((

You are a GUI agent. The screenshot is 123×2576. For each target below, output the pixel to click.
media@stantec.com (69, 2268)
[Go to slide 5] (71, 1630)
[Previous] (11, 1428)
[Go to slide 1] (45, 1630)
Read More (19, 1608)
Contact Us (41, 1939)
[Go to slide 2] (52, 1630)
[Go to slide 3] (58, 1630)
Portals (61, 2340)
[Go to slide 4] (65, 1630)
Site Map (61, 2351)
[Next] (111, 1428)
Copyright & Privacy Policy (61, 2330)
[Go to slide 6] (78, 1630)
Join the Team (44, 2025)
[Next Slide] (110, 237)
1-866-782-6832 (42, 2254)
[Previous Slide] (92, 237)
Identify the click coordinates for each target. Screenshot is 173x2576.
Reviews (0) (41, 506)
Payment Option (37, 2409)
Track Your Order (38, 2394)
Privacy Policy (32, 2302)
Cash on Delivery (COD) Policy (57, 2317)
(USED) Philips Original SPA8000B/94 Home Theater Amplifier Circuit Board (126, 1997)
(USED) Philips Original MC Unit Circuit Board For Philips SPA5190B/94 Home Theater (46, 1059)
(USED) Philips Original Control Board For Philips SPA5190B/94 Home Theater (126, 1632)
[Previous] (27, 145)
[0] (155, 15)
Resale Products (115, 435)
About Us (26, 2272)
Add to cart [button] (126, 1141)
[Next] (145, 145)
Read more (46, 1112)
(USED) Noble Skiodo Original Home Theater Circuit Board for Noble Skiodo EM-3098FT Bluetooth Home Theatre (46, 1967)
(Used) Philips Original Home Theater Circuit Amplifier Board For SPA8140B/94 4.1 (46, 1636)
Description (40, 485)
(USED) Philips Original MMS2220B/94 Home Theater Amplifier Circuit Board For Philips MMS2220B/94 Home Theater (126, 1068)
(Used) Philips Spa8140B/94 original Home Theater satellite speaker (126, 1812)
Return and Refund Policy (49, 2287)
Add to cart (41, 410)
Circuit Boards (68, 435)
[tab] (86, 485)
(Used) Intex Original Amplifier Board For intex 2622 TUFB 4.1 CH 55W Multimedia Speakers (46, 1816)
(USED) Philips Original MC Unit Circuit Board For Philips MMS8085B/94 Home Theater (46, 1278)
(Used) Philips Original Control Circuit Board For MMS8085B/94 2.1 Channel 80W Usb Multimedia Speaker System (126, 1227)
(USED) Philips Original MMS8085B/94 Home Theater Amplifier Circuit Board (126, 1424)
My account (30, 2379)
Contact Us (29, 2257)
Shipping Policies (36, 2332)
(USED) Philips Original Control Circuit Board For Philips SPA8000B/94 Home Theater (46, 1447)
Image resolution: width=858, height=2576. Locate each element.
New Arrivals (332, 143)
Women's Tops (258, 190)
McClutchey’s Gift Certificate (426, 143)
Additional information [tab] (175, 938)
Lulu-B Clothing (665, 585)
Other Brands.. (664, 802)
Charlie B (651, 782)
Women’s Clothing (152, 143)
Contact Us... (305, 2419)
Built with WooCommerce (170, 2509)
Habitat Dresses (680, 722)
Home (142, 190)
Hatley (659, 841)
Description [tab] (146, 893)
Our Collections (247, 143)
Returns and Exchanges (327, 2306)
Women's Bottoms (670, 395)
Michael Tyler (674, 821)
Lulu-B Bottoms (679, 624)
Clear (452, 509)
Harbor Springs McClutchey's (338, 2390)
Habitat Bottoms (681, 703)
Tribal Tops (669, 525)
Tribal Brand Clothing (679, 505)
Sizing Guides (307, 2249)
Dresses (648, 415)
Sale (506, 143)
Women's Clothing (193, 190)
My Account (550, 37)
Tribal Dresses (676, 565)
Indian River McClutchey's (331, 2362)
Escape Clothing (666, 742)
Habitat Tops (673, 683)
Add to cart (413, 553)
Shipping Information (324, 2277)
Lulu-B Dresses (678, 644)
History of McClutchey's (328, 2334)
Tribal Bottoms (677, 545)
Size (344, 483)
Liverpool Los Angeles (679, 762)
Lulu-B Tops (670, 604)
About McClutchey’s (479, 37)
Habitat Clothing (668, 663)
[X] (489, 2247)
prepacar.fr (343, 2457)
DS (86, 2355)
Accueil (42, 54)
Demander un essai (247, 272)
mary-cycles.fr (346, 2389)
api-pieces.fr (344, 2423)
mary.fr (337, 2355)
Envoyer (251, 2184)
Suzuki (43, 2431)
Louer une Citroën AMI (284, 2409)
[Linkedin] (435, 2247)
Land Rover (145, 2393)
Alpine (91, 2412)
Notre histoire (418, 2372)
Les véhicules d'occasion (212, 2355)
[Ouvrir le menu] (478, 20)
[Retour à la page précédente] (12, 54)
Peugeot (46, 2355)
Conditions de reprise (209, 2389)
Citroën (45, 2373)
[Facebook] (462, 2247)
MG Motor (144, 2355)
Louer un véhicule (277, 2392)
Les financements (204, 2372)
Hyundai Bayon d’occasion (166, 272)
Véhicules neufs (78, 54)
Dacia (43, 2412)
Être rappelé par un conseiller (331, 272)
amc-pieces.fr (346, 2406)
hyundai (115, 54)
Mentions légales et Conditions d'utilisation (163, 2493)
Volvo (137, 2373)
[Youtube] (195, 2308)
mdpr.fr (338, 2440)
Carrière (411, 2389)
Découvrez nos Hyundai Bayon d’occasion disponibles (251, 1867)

))

• **DIRECTIONS**
When a line of the entries above contains the word "click", include it in a tally, then give that tally alone.

• **OUTPUT FOR THIS TASK**
2